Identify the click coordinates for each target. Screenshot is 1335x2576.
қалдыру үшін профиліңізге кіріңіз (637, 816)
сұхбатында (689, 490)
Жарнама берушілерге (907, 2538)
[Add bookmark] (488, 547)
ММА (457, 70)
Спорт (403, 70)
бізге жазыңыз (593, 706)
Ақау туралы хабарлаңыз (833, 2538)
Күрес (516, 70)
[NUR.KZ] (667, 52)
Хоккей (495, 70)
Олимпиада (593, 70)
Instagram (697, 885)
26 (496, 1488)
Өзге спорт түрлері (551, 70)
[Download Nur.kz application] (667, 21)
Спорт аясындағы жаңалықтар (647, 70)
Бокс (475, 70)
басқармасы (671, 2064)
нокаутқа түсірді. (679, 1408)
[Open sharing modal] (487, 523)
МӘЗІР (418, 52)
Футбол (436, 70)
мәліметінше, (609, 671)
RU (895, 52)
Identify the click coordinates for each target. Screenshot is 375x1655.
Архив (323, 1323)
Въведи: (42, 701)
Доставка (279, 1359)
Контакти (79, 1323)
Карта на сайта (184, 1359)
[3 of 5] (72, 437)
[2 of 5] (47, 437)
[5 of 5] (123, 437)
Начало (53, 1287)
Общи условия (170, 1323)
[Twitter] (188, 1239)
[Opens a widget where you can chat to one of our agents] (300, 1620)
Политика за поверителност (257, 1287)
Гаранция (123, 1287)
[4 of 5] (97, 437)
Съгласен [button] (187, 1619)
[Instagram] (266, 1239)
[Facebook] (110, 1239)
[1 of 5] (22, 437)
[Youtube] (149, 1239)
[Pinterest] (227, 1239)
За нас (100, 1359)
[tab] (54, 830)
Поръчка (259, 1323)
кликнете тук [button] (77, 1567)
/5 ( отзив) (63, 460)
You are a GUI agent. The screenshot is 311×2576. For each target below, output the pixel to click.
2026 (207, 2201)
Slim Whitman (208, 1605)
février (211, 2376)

> _Task item_
Take the entries above and repeat them. Alter nothing.

> _Solution for this task_
Identify the click coordinates for each target. Screenshot is 1335x2576.
қалдыру үшін профиліңізге кіріңіз (637, 816)
сұхбатында (689, 490)
Жарнама берушілерге (907, 2538)
[Add bookmark] (488, 547)
ММА (457, 70)
Спорт (403, 70)
бізге жазыңыз (593, 706)
Ақау туралы хабарлаңыз (833, 2538)
Күрес (516, 70)
[NUR.KZ] (667, 52)
Хоккей (495, 70)
Олимпиада (593, 70)
Instagram (697, 885)
26 (496, 1488)
Өзге спорт түрлері (551, 70)
[Download Nur.kz application] (667, 21)
Спорт аясындағы жаңалықтар (647, 70)
Бокс (475, 70)
басқармасы (671, 2064)
нокаутқа түсірді. (679, 1408)
[Open sharing modal] (487, 523)
МӘЗІР (418, 52)
Футбол (436, 70)
мәліметінше, (609, 671)
RU (895, 52)
Identify the click coordinates for each target. Screenshot is 375x1655.
Архив (323, 1323)
Въведи: (42, 701)
Доставка (279, 1359)
Контакти (79, 1323)
Карта на сайта (184, 1359)
[3 of 5] (72, 437)
[2 of 5] (47, 437)
[5 of 5] (123, 437)
Начало (53, 1287)
Общи условия (170, 1323)
[Twitter] (188, 1239)
[Opens a widget where you can chat to one of our agents] (300, 1620)
Политика за поверителност (257, 1287)
Гаранция (123, 1287)
[4 of 5] (97, 437)
Съгласен [button] (187, 1619)
[Instagram] (266, 1239)
[Facebook] (110, 1239)
[1 of 5] (22, 437)
[Youtube] (149, 1239)
[Pinterest] (227, 1239)
За нас (100, 1359)
[tab] (54, 830)
Поръчка (259, 1323)
кликнете тук [button] (77, 1567)
/5 ( отзив) (63, 460)
You are a GUI agent. The screenshot is 311×2576. For each target below, output the pixel to click.
2026 (207, 2201)
Slim Whitman (208, 1605)
février (211, 2376)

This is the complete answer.